Galvanizing the Troops
Taking that risk finally broke the logjam in 2006. One day at the end of that summer, a Helicos scientist noticed a change in her data after altering a step during the sequencing process. It seemed like it might be just the change that could extend the nucleotide read length. Efcavitch turned the group in that direction, and soon the 25-nucleotide read length was reached. Shortly following, the organic chemists presented the newly designed analogs to the molecular biologists, and the entire single-molecule sequencing technology came together.
The company forged ahead with optimizing the HeliScope and getting it ready for market. In early November 2007, the company announced the price for the sequencer: $1.3 million, and $18,000 for reagents. To get down to the $1,000 price per genome will take about two years of optimizing the chemistry, says Efcavitch, who is pushing hard to get there. Patrice Milos, the chief scientific officer of Helicos, says, "I think that he leads his group with a real sense of urgency. I see that in every meeting - that the time is short and we have a lot to do. He does a lot to galvanize the troops."
Efcavitch is just as confident about the market for the HeliScope as he is about the technology, which is the basis of everything Helicos does. Stock analysts don't appear as confident, however. In November 2007 Helicos' stock dropped from $14 per share to less than $10, after an analyst downgraded it to "sell." Since the company went public in May 2007 the stock has gone as high as $15. As of late November, the market capitalization was roughly $209 million.

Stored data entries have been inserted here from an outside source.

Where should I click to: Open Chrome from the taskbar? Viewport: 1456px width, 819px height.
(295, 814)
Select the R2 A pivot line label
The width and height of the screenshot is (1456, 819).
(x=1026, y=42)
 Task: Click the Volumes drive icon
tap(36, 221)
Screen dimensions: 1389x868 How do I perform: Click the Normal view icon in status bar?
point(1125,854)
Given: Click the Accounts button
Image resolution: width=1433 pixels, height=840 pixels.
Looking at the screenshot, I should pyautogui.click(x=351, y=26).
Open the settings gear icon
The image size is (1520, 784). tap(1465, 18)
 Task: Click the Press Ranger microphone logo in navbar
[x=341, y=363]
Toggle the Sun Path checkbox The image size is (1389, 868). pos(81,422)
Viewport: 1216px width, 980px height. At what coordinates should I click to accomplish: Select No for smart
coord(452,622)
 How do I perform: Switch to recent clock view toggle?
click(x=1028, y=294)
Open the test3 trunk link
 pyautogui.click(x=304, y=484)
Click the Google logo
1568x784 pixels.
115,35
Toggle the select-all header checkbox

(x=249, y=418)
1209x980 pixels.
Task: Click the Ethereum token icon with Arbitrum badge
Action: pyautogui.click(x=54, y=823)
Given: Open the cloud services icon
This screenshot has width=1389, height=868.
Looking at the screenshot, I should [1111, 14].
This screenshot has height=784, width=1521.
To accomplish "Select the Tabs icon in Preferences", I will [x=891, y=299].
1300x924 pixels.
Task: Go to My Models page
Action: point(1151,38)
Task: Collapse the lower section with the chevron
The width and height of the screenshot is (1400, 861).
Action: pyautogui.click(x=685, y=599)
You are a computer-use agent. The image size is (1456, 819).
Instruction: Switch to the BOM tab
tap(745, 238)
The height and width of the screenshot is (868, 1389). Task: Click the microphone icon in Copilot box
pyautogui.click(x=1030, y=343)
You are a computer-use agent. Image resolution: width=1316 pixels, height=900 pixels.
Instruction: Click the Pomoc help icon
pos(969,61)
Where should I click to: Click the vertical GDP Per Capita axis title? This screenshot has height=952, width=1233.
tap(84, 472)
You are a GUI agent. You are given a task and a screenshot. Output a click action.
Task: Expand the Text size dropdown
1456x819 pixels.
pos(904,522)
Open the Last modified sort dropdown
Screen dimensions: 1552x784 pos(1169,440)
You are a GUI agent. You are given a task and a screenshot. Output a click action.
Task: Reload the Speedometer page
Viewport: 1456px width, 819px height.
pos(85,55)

The analyst who downgraded Helicos' stock cited competition from other companies, including, perhaps not surprisingly, Applied Biosystems. But while other instruments require amplification or multiple sequencers, the HeliScope is designed to do it all with one step. "Some say, gee, you guys are late, meaning we're not the first out with genome sequencing technology. But I don't think we're too late," Efcavitch says. "It's not about the existing two billion dollar sequencing market, but about the next generation."